>>>>>

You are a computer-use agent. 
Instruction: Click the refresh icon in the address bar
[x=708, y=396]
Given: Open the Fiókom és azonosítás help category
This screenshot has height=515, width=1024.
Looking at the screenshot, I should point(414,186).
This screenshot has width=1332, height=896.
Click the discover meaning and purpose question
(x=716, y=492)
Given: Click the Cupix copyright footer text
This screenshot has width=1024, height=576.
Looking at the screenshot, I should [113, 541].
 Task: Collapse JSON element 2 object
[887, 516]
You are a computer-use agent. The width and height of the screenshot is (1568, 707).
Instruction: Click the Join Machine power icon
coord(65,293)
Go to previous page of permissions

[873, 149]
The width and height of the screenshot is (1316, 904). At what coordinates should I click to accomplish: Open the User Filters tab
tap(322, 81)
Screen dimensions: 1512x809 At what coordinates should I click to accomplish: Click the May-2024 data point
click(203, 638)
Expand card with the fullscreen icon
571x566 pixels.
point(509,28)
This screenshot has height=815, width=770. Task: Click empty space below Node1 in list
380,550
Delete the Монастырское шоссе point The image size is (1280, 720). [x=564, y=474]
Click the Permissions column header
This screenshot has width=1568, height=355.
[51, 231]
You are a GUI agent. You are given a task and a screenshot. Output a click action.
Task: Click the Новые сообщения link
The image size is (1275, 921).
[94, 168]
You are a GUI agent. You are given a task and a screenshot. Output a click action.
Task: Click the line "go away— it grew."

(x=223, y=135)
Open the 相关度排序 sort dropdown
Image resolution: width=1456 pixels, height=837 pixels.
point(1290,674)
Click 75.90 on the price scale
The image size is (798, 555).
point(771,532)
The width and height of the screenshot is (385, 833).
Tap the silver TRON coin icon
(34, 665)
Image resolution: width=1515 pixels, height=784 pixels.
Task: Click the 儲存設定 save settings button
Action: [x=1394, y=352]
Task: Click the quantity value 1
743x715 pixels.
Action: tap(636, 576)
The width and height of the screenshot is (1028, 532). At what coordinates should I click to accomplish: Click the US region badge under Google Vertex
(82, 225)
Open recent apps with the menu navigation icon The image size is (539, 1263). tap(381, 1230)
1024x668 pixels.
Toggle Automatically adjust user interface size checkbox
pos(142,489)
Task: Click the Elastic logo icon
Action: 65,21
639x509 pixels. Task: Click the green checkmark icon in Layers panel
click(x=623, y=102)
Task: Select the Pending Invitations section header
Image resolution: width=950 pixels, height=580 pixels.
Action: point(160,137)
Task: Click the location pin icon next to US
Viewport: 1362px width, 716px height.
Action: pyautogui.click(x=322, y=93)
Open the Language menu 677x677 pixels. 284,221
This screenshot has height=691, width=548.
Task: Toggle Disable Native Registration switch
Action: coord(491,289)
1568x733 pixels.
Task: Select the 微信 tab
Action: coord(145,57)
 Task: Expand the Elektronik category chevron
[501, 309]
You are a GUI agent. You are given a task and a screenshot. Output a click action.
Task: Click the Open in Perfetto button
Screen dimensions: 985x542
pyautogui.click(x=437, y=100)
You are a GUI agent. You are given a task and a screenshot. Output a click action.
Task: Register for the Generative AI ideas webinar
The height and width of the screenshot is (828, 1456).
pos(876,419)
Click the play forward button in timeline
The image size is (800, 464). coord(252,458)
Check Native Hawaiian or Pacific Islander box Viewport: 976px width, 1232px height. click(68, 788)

<<<<<

• **Written problem**: Rewrite all of the data above as a numbered list, one line per item, skipping blank lines.

• **Result of the task**:
1. You are a computer-use agent. 
2. Instruction: Click the refresh icon in the address bar
3. [x=708, y=396]
4. Given: Open the Fiókom és azonosítás help category
5. This screenshot has height=515, width=1024.
6. Looking at the screenshot, I should point(414,186).
7. This screenshot has width=1332, height=896.
8. Click the discover meaning and purpose question
9. (x=716, y=492)
10. Given: Click the Cupix copyright footer text
11. This screenshot has width=1024, height=576.
12. Looking at the screenshot, I should [113, 541].
13.  Task: Collapse JSON element 2 object
14. [887, 516]
15. You are a computer-use agent. The width and height of the screenshot is (1568, 707).
16. Instruction: Click the Join Machine power icon
17. coord(65,293)
18. Go to previous page of permissions
19. [873, 149]
20. The width and height of the screenshot is (1316, 904). At what coordinates should I click to accomplish: Open the User Filters tab
21. tap(322, 81)
22. Screen dimensions: 1512x809 At what coordinates should I click to accomplish: Click the May-2024 data point
23. click(203, 638)
24. Expand card with the fullscreen icon
25. 571x566 pixels.
26. point(509,28)
27. This screenshot has height=815, width=770. Task: Click empty space below Node1 in list
28. 380,550
29. Delete the Монастырское шоссе point The image size is (1280, 720). [x=564, y=474]
30. Click the Permissions column header
31. This screenshot has width=1568, height=355.
32. [51, 231]
33. You are a GUI agent. You are given a task and a screenshot. Output a click action.
34. Task: Click the Новые сообщения link
35. The image size is (1275, 921).
36. [94, 168]
37. You are a GUI agent. You are given a task and a screenshot. Output a click action.
38. Task: Click the line "go away— it grew."
39. (x=223, y=135)
40. Open the 相关度排序 sort dropdown
41. Image resolution: width=1456 pixels, height=837 pixels.
42. point(1290,674)
43. Click 75.90 on the price scale
44. The image size is (798, 555).
45. point(771,532)
46. The width and height of the screenshot is (385, 833).
47. Tap the silver TRON coin icon
48. (34, 665)
49. Image resolution: width=1515 pixels, height=784 pixels.
50. Task: Click the 儲存設定 save settings button
51. Action: [x=1394, y=352]
52. Task: Click the quantity value 1
53. 743x715 pixels.
54. Action: tap(636, 576)
55. The width and height of the screenshot is (1028, 532). At what coordinates should I click to accomplish: Click the US region badge under Google Vertex
56. (82, 225)
57. Open recent apps with the menu navigation icon The image size is (539, 1263). tap(381, 1230)
58. 1024x668 pixels.
59. Toggle Automatically adjust user interface size checkbox
60. pos(142,489)
61. Task: Click the Elastic logo icon
62. Action: 65,21
63. 639x509 pixels. Task: Click the green checkmark icon in Layers panel
64. click(x=623, y=102)
65. Task: Select the Pending Invitations section header
66. Image resolution: width=950 pixels, height=580 pixels.
67. Action: point(160,137)
68. Task: Click the location pin icon next to US
69. Viewport: 1362px width, 716px height.
70. Action: pyautogui.click(x=322, y=93)
71. Open the Language menu 677x677 pixels. 284,221
72. This screenshot has height=691, width=548.
73. Task: Toggle Disable Native Registration switch
74. Action: coord(491,289)
75. 1568x733 pixels.
76. Task: Select the 微信 tab
77. Action: coord(145,57)
78.  Task: Expand the Elektronik category chevron
79. [501, 309]
80. You are a GUI agent. You are given a task and a screenshot. Output a click action.
81. Task: Click the Open in Perfetto button
82. Screen dimensions: 985x542
83. pyautogui.click(x=437, y=100)
84. You are a GUI agent. You are given a task and a screenshot. Output a click action.
85. Task: Register for the Generative AI ideas webinar
86. The height and width of the screenshot is (828, 1456).
87. pos(876,419)
88. Click the play forward button in timeline
89. The image size is (800, 464). coord(252,458)
90. Check Native Hawaiian or Pacific Islander box Viewport: 976px width, 1232px height. click(68, 788)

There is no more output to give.